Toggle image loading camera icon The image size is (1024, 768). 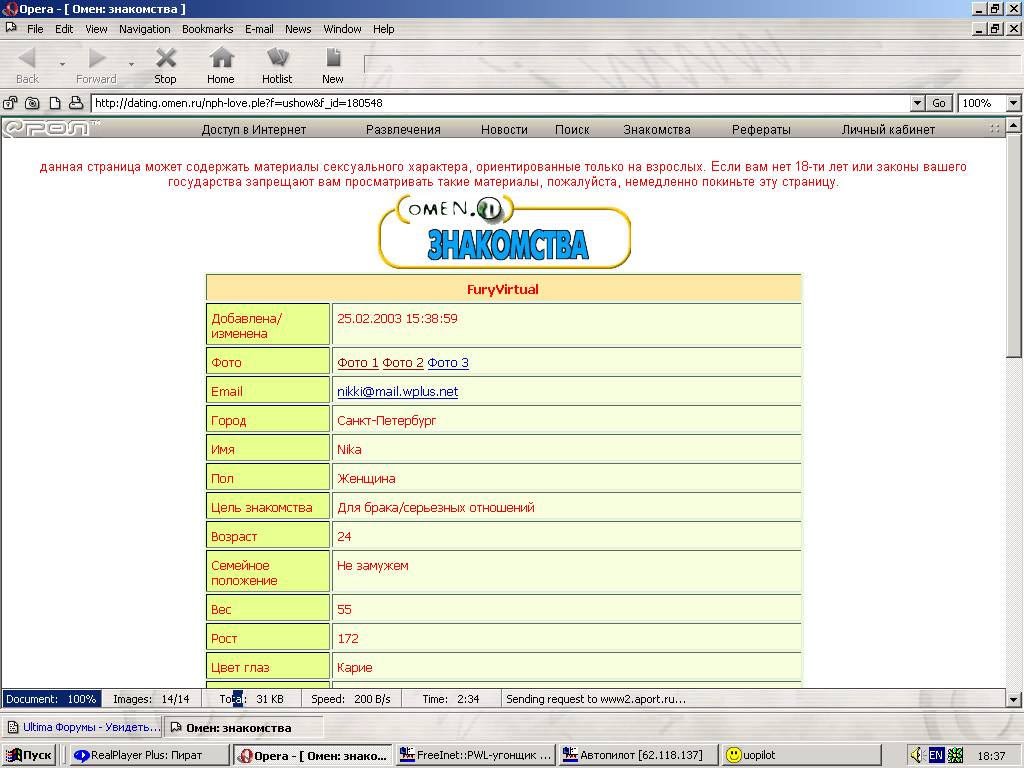32,103
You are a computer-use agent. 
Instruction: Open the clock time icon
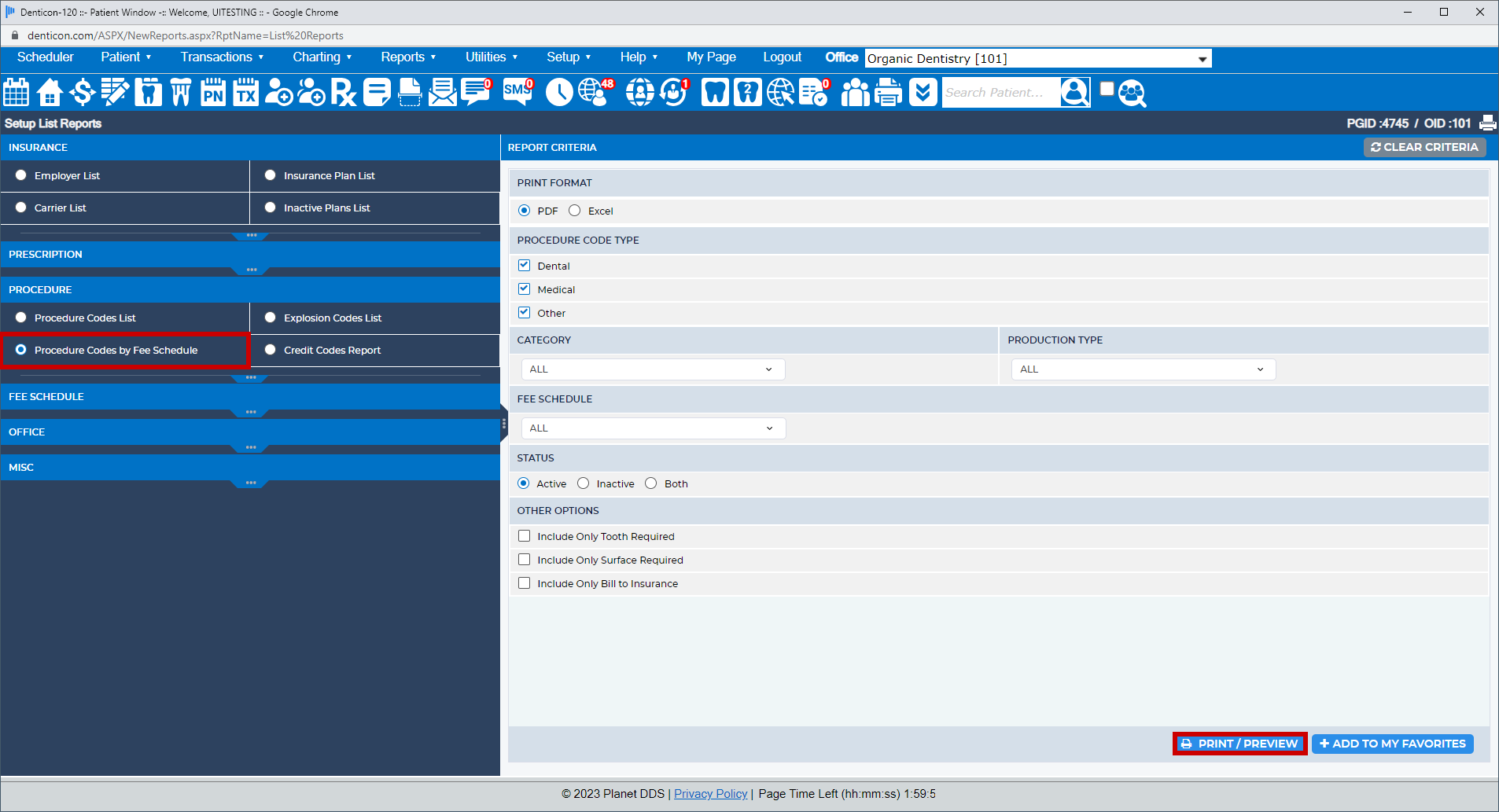559,92
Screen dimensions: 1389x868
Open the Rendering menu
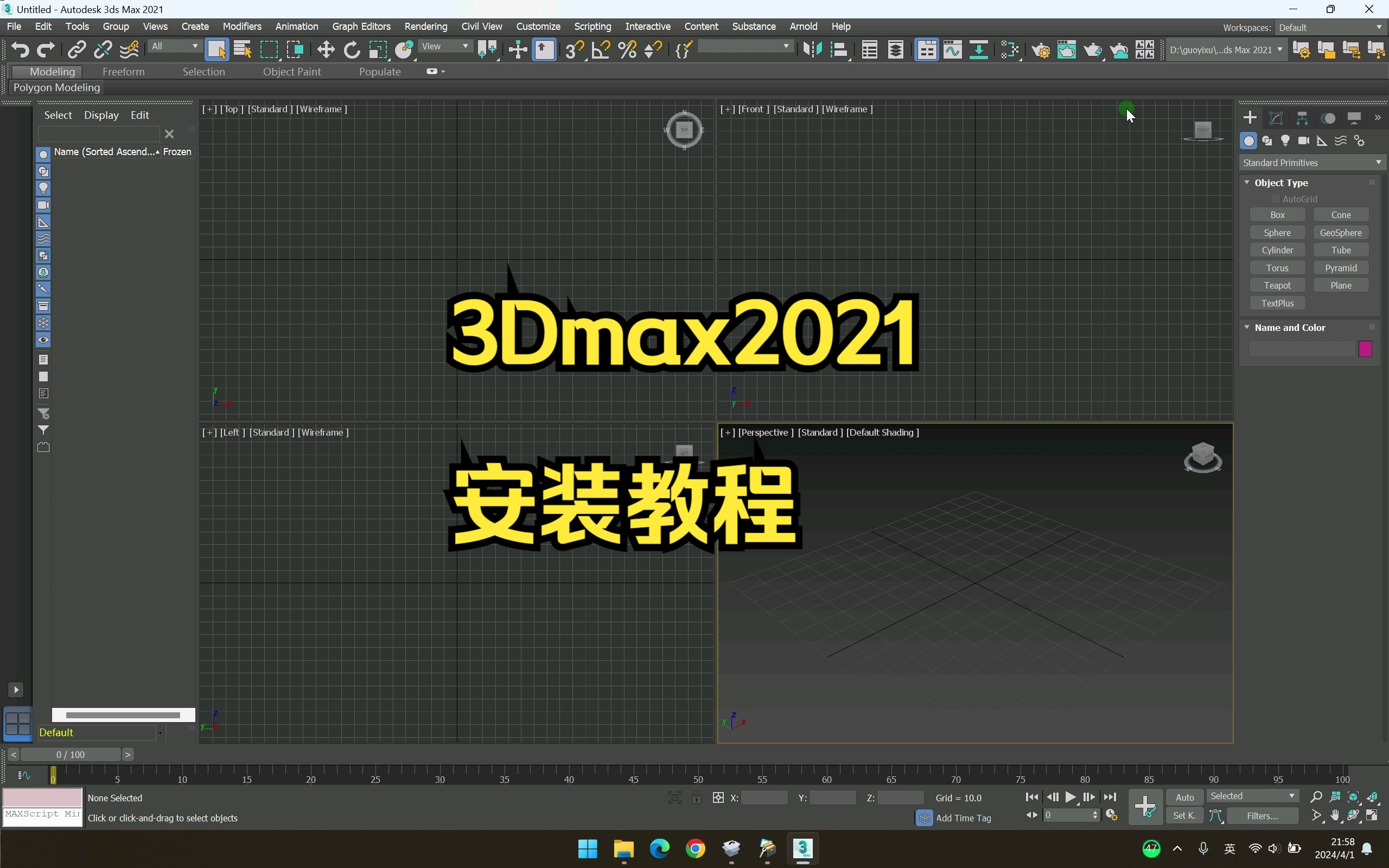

◆ ◆ ◆ ◆ ◆

§ **WHAT TO PRODUCE**:
Starting with the line containing "You are a computer-use agent." and going on through the end of the records, rewrite those lines with "Open" changed to "Click" and everything else left as it is. Leave out the pictures.

§ **FINAL RESULT**:
You are a computer-use agent. 
Instruction: Click the clock time icon
559,92
Screen dimensions: 1389x868
Click the Rendering menu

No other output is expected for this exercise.